The ancient rite and ritual of baptism is that of a metaphorical cleansing, of a search for a new sense of self-identification.  Originally attached, of course, to religious rituals, it may by extended as I intend with this body of work, to the lay world of every day living:  in other words, a kind of “washing off and away from the body” of one’s past.  This, done as a means of an attempted new identification of myself, as a means to mark a change of my self-awareness amidst the world I encounter every day; and simultaneously, as a critique of that world, awash as it seems to be, with self-absorption and less meaningful interaction of one with others.  Symbolically, then, the work represents a wish to find myself better grounded as I negotiate the inter-relationships with myself and everything and everyone around me.
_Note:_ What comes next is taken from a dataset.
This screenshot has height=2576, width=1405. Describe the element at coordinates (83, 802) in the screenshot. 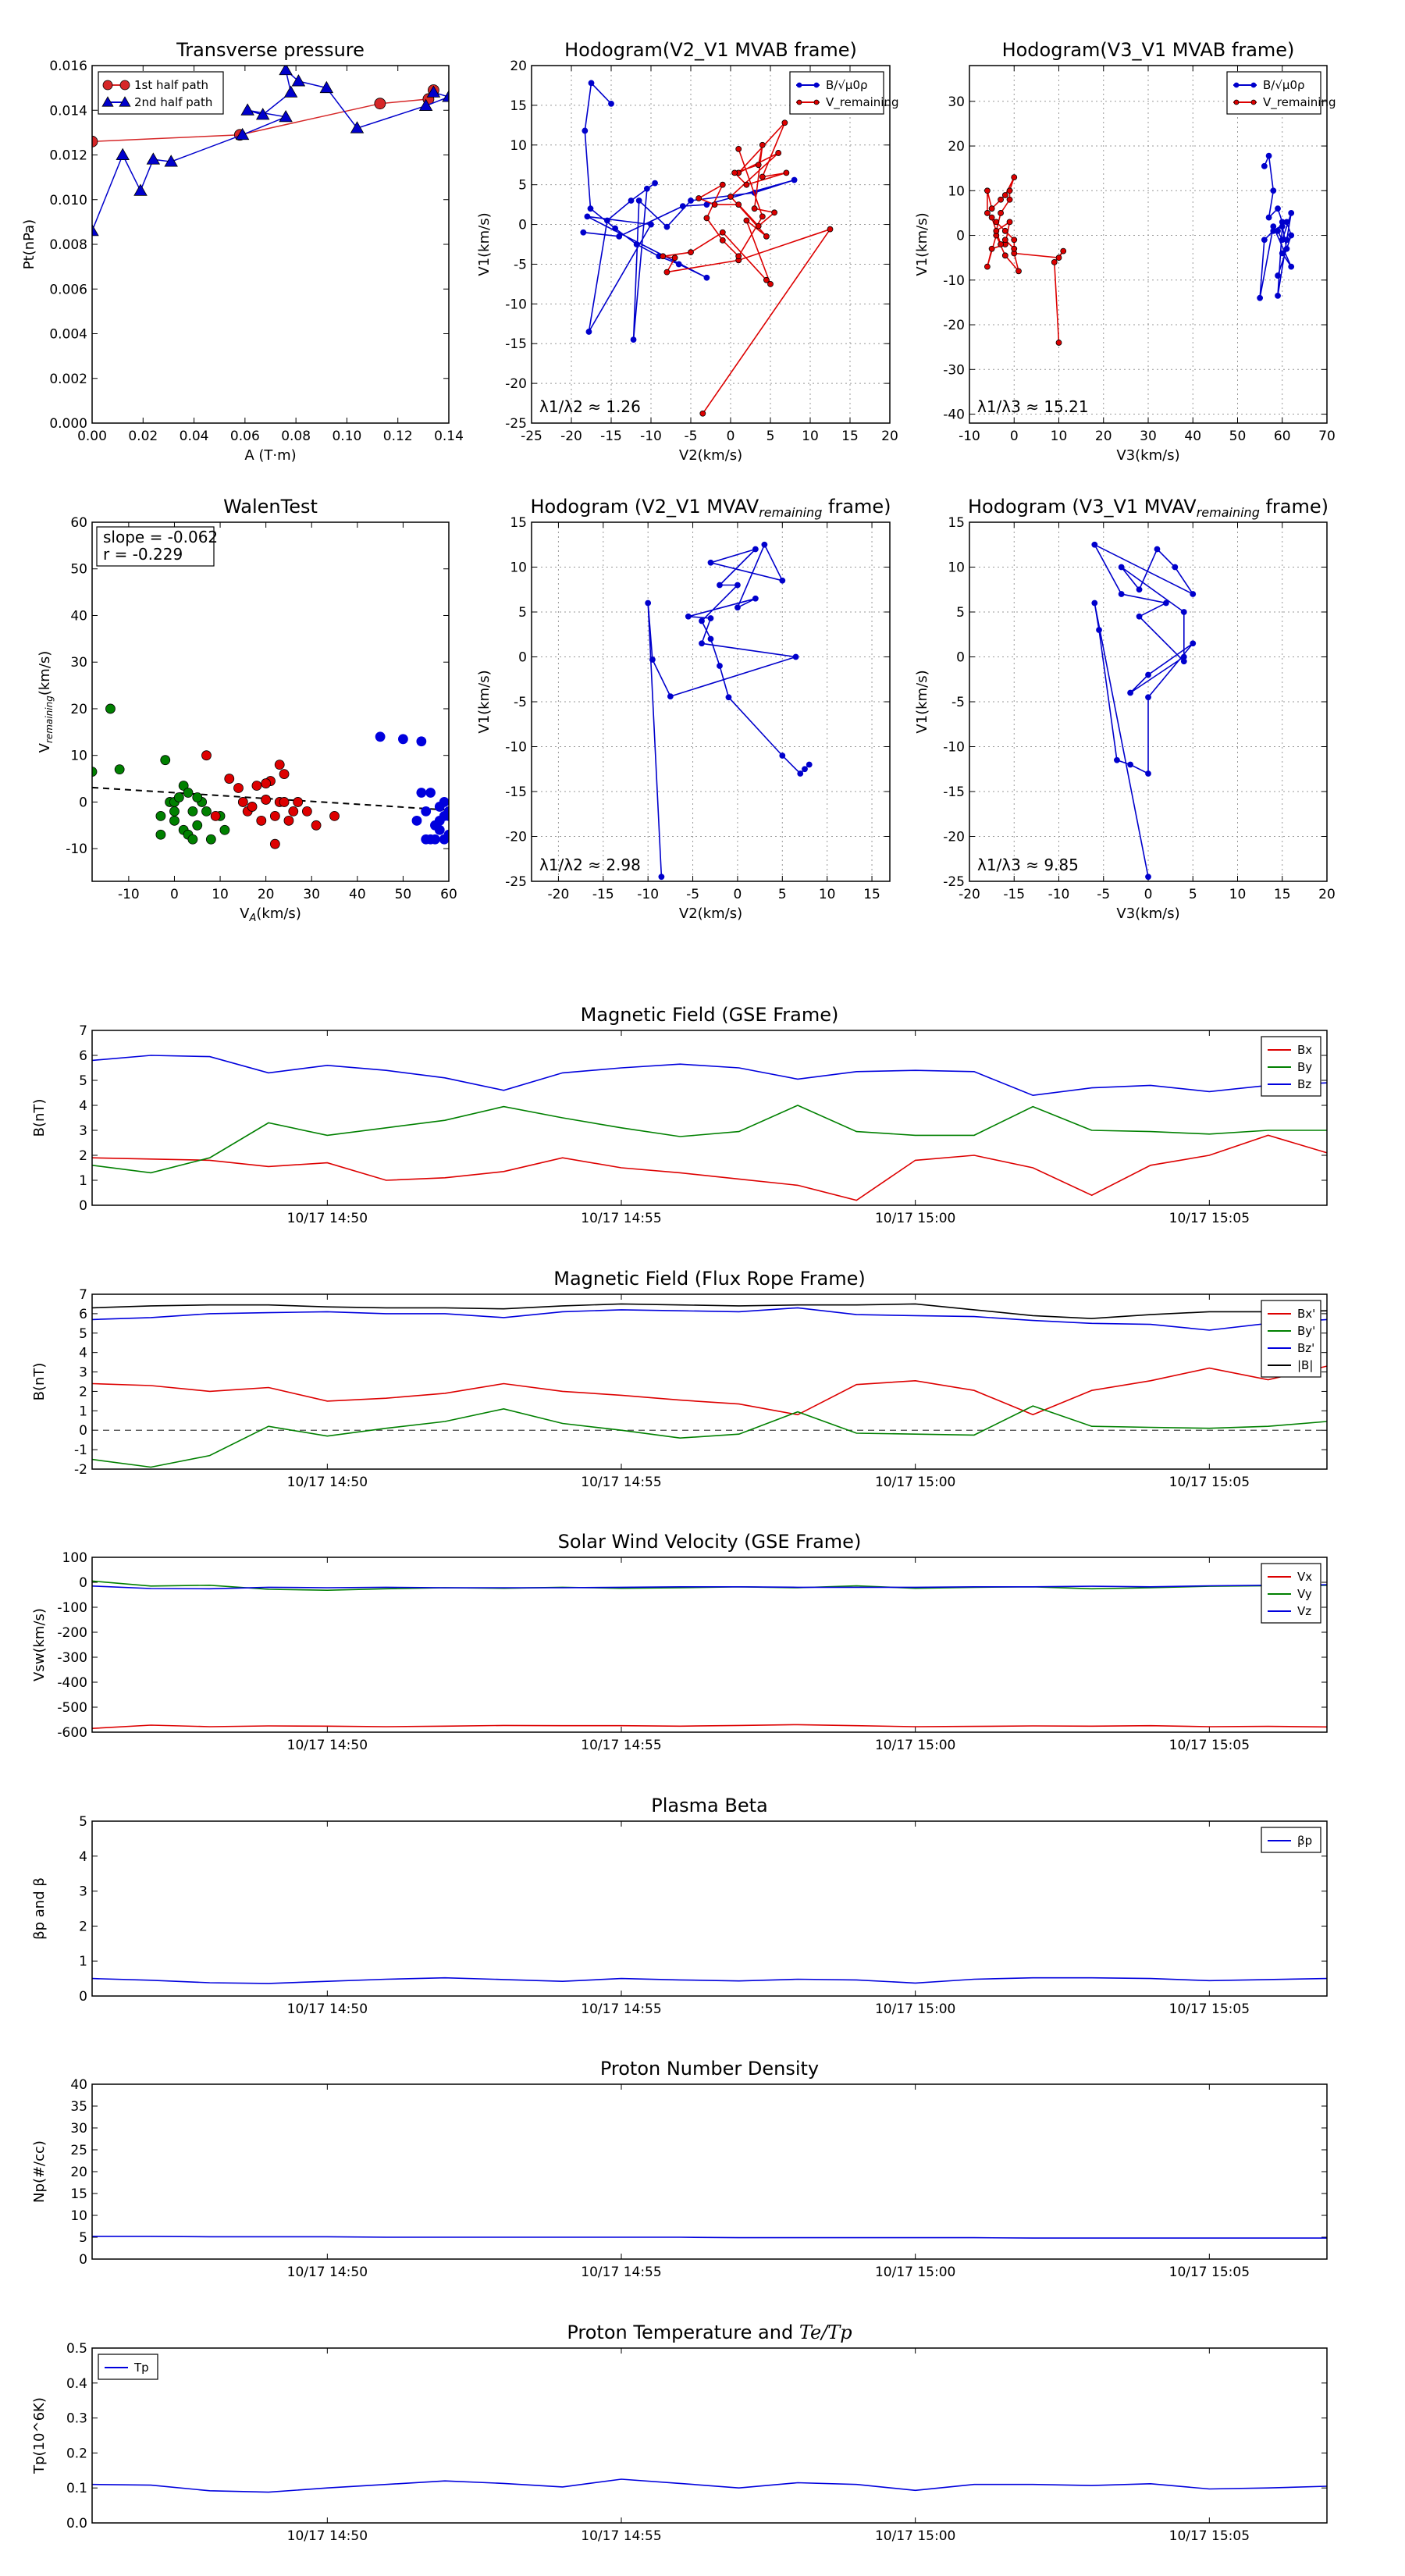

I see `y-tick-label: 0` at that location.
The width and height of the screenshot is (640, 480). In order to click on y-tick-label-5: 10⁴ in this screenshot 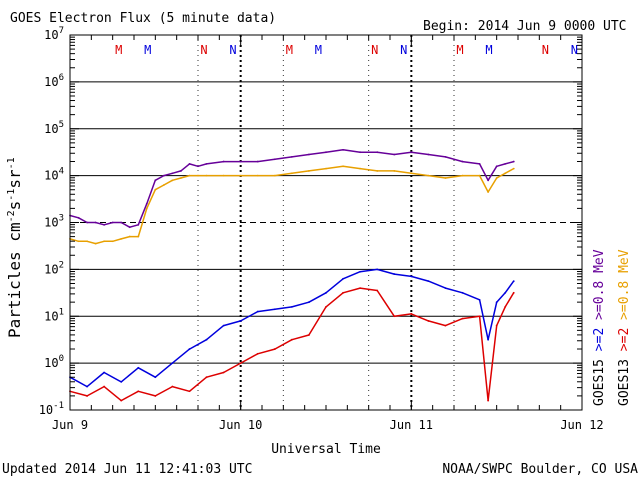, I will do `click(54, 175)`.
The work is done, as is typical in academic painting, in the grisaille technique (done in achromatic modulations of value, without the use of color).  Often done as an underpainting, grisaille may be done as a kind of  preliminary study of value relationships, in this kind of the human form in an act of self-cleansing.  Color can complicate an understanding of pure tonality, in this instance of human anatomy.  Traditionally, artists used grisaille as a means of studying a new approach to making paintings; the “baptismal change” to which I allude above.  As this series continues, color may be gradually incorporated into some work.  For the time being, however, I find that in using grisaille there is attached to the work a kind of graphic solemnity and gravitas; as a purging, symbolically appropriate to the notion of “baptism” as this search for self-identification and personal change.